Sound of Music ist eine Art moderner Mythos zwischen Legende und Kommerz: "Der Bauer dem die Wiese gehört, ist der Neffe von dem Bauern, der damals den Drehort an Hollywood vermietet hat." Die rote Dachlandschaft des Europarks wirkt im Licht der untergehenden Sonne tatsächlich wie ein zinnoberrot gefärbter Tempel: "Außerdem hatten wir dort das gesamte Panorama von Maria Plain bis zum Plattenwerk Kaindl", so Thomas Hörl im Gespräch mit DrehPunktKultur vor der Ausstellungseröffnung.
Das Künstlerkollektiv hat diesem Projekt umfassende wissenschaftliche volkskundliche Recherchen zugrunde gelegt, etwa mit Ulrike Kammerhofer-Aggermann vom Salzburger Landesinstitut für Volkskundlerin, aber auch mit Vertretern von Brauchtumsgruppen Gespräche geführt.Tatsächlich habe man im Volkskundemuseum im Monatsschlössl eine Maske mit einer Art Rüssel gefunden. "Es war nicht unser Ziel, irgendwelche gemeinsamen Wurzeln zwischen alpenländischer und hindusitischer Kultur ausgraben zu wollen", betont Wolfgang Meisinger. Vielmehr sei es darum gegangen, ob nicht aus allegemein menschlichem Begeheren, aus Sehnsüchten und Ängsten, "vielleicht gemeinsame Mythen oder Riten entstehen".
Das Künstlerkollektiv Peter Kozek, Ruby Sircar, Thomas Hörl und Wolfgang Meisinger hat für dieses Projekt nicht nur einen Podium-Preis erhalten: Das Projekt wird im Sommer nach Tirol weiterwandern, wo die Performer für "Medicine Mountain - Learn to Love in Seven Days" einen Preis für Kunst in offentlichen Raum erhalten haben.

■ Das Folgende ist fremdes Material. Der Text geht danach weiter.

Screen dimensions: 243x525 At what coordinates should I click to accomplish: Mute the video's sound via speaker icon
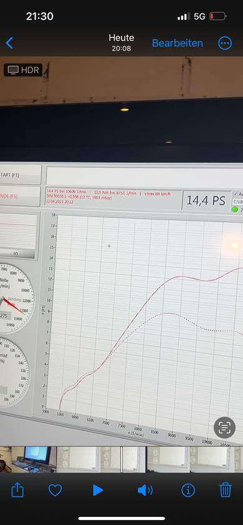click(145, 491)
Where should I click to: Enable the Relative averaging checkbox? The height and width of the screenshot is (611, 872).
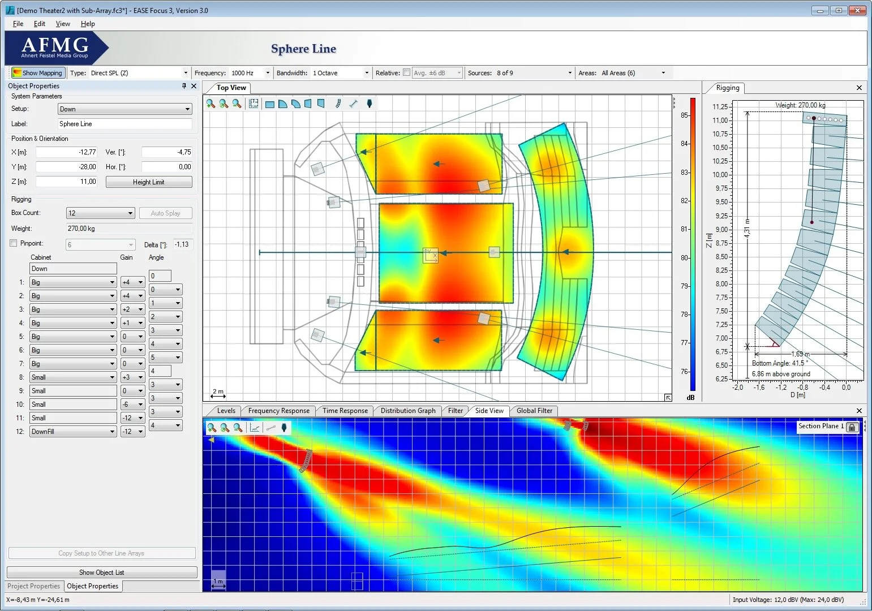pyautogui.click(x=406, y=72)
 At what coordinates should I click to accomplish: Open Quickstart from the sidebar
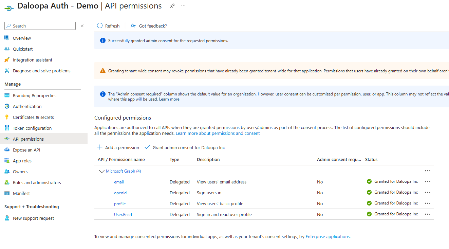(23, 49)
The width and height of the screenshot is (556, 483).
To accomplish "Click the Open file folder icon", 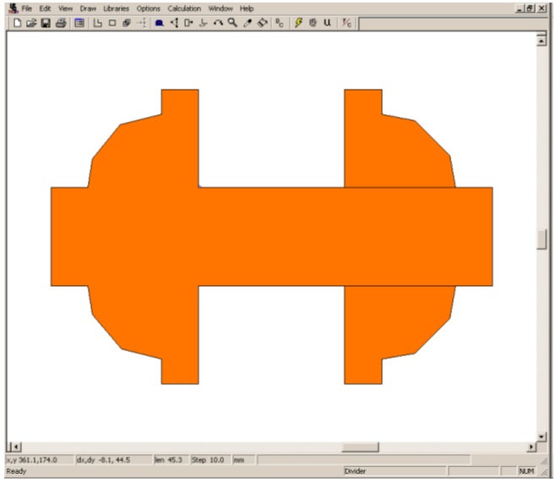I will click(x=31, y=24).
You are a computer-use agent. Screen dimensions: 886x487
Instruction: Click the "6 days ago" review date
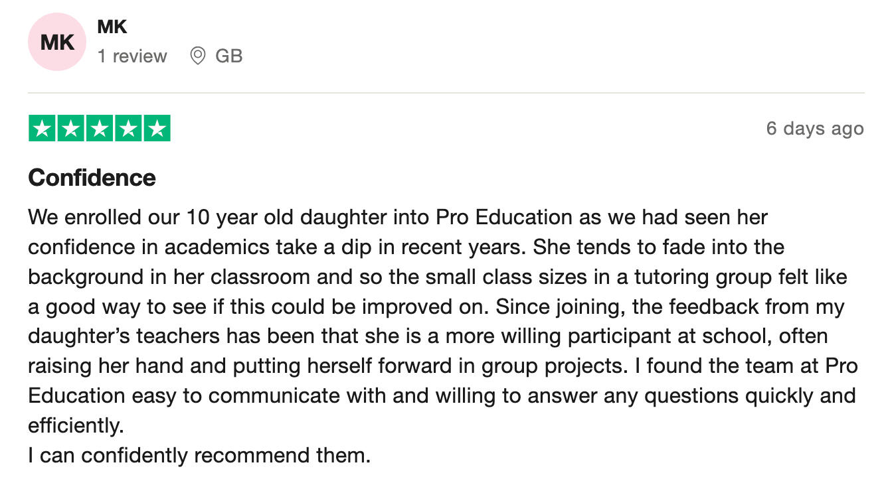[815, 128]
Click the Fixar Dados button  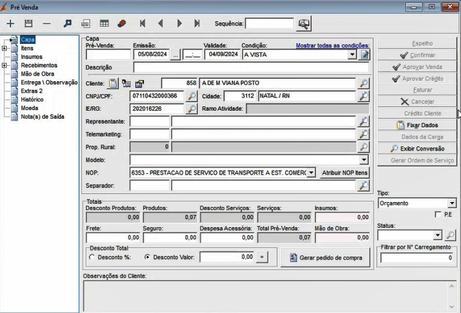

Und was hat es mit dem Titel "Medicine Mountain - Learn to Love in Seven Days" auf sich? Der erste Teil basiert auf einer indische Legende: Ein Affe sucht ein Heilmittel auf einem Berg, findet es nicht, und nimmt schließlich den ganzen Berg mit. Das mit der Liebe bezieht sich auf den Berg als Ort der reinen Liebe zwischen den Göttern. "Das klingt alles sehr komplex. Es ist uns aber auch um das Spielerische gegangen", so Thomas Hörl. Das teilt sich mit.
"Brauchtum" aus einer so erfrischend distanzierten Position und zugleich aus so kenntnisreicher Nähe betrachtet zu sehen, verdient Preise in Salzburg und Tirol. Vielleicht klappt es ja auch irgendwann mit dem Fernziel, das Projekt in Indien abzuschließen.